= Written request A =
In the summary of the film Sweet Nothing, write out the part that begins at the words "After his wife" and stops after "(as Lisa Langford)", changing "Monika" to "Monica" wherever it appears.
= Written request B =
According to the Sweet Nothing film summary, why does Angel decide to deal drugs? Answer in one to three sentences.
= Written request C =
What inspired Sweet Nothing, according to the film summary?

= Passage shown =

Sweet Nothing is a 1995 drama film directed by Gary Winick and starring Michael Imperioli, Mira Sorvino and Paul Calderón. The film was inspired from real-life diary pages found by the filmmakers in a Bronx apartment.

Plot

After his wife Monika gives birth to his second child, Angel goes out to celebrate. Angel’s friend Ray offers him his first hit of crack cocaine and he gets hooked on the drug. With the hesitant support of Monika, Angel decides to deal drugs for a short period to get the family out of debt and afford nice things for them. However, as Angel’s addiction grows, his involvement in dealing increases, with his family taking the toll.

Cast
 Michael Imperioli as Angelo
 Mira Sorvino as Monika
 Paul Calderón as Ray
 Lisa Langford as Edna (as Lisa Langford)
 Patrick Breen as Greg
 Maria Tucci as Monika's Mother
 Christopher Marquette as Richie
 Sean Marquette as young Richie
 Michele Casey as Annie
 Carlos Yensi as Jose
 Brian Tarantina as Dee Dee
 Jean La Marre as Beany
 Bruce Smolanoff as Mal
 William Rothlein as Rodriguez
 Anibal O. Lleras as Georgy
 Billie Neal as Rio
 George T. Odom as Spanky (as George Odom)
 Richard Bright as Jack the Cop
 Chuck Cooper as Mark the Cop
 Michael Sorvino as Waiting Customer
 John Imperioli as Waiting Customer
 John E. O'Keefe as Howard
 Joyce Phillips as Nurse (voice)

Reception 
Though critics were divided by the film’s story, with some calling it a "darkly filmed anti-drug public service announcement", the performances of Imperioli and Sorvino were praised. Michael Wilmington of the Chicago Tribune commented Imperioli gives "one of the best balanced, most intelligent pieces of acting in any American film this year."

= Dataset entries =
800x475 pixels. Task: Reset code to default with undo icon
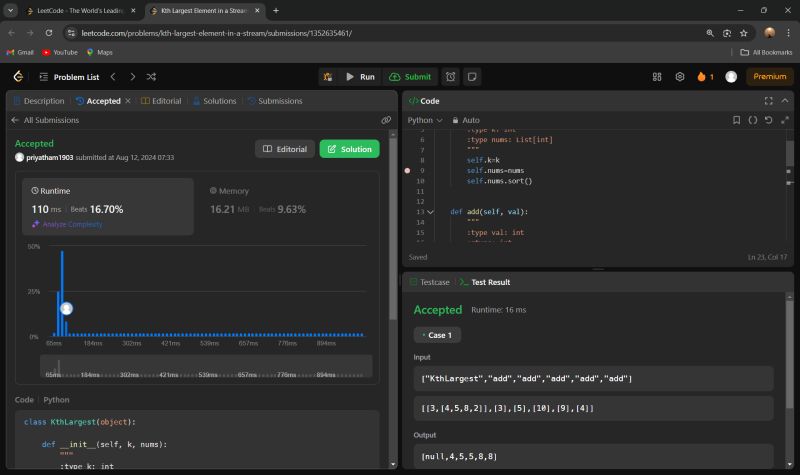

...

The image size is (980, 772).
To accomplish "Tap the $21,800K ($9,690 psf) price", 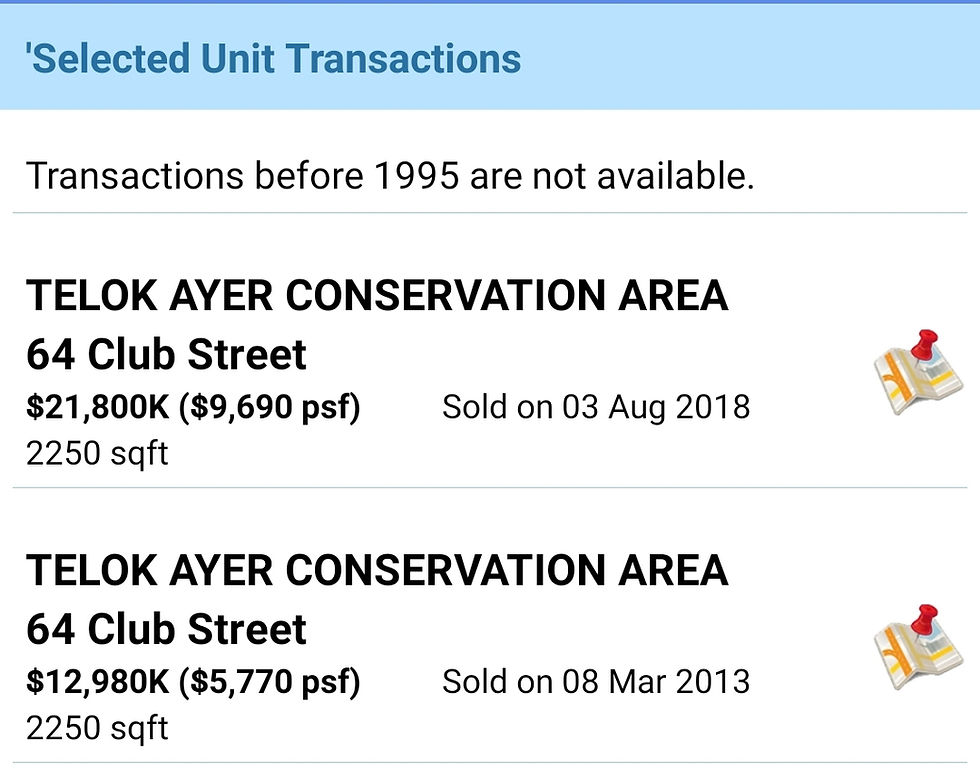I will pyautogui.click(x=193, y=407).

* * *

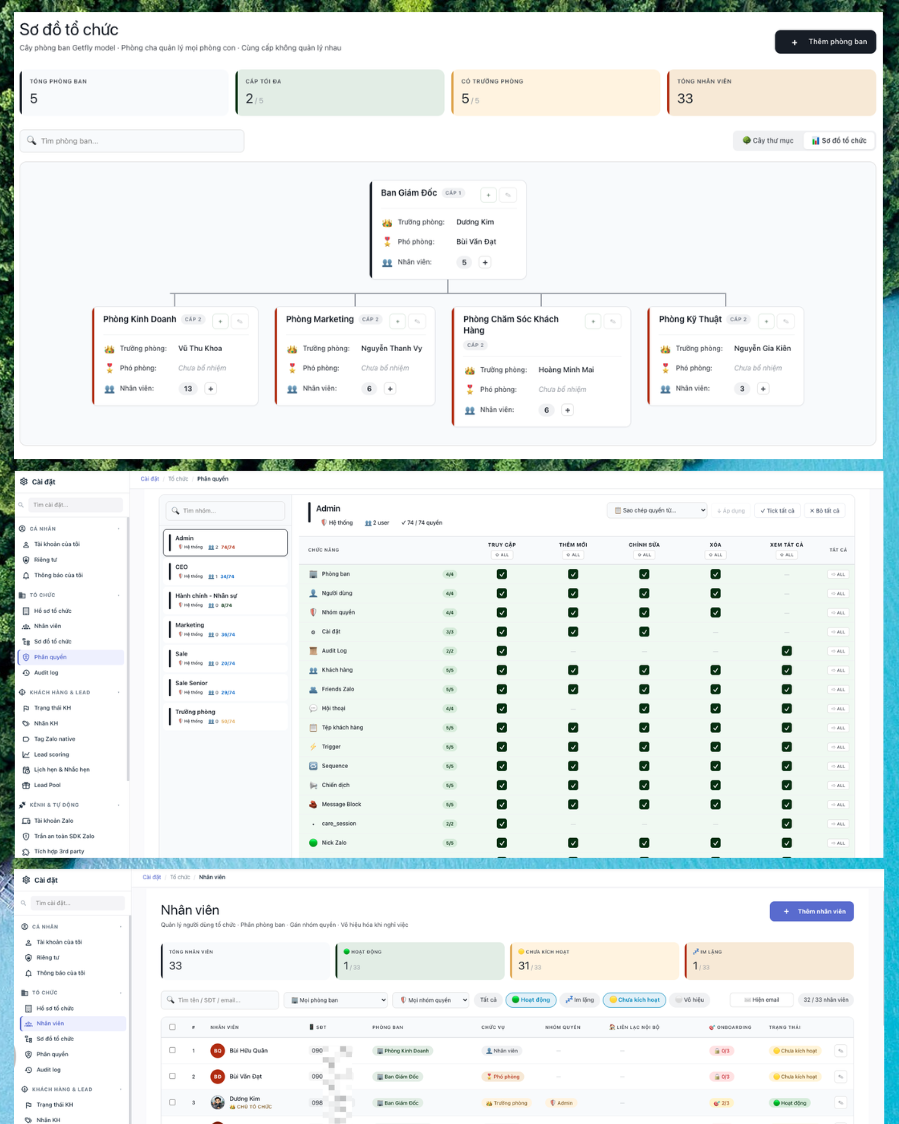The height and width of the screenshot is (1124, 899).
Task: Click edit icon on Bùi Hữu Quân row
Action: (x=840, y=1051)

= Expected answer A =
After his wife Monica gives birth to his second child, Angel goes out to celebrate. Angel’s friend Ray offers him his first hit of crack cocaine and he gets hooked on the drug. With the hesitant support of Monica, Angel decides to deal drugs for a short period to get the family out of debt and afford nice things for them. However, as Angel’s addiction grows, his involvement in dealing increases, with his family taking the toll.

Cast
 Michael Imperioli as Angelo
 Mira Sorvino as Monica
 Paul Calderón as Ray
 Lisa Langford as Edna (as Lisa Langford)

= Expected answer B =
Angel decides to deal drugs for a short period to get the family out of debt and to afford nice things for them. He does this with Monika's hesitant support.

= Expected answer C =
Real-life diary pages that the filmmakers found in a Bronx apartment.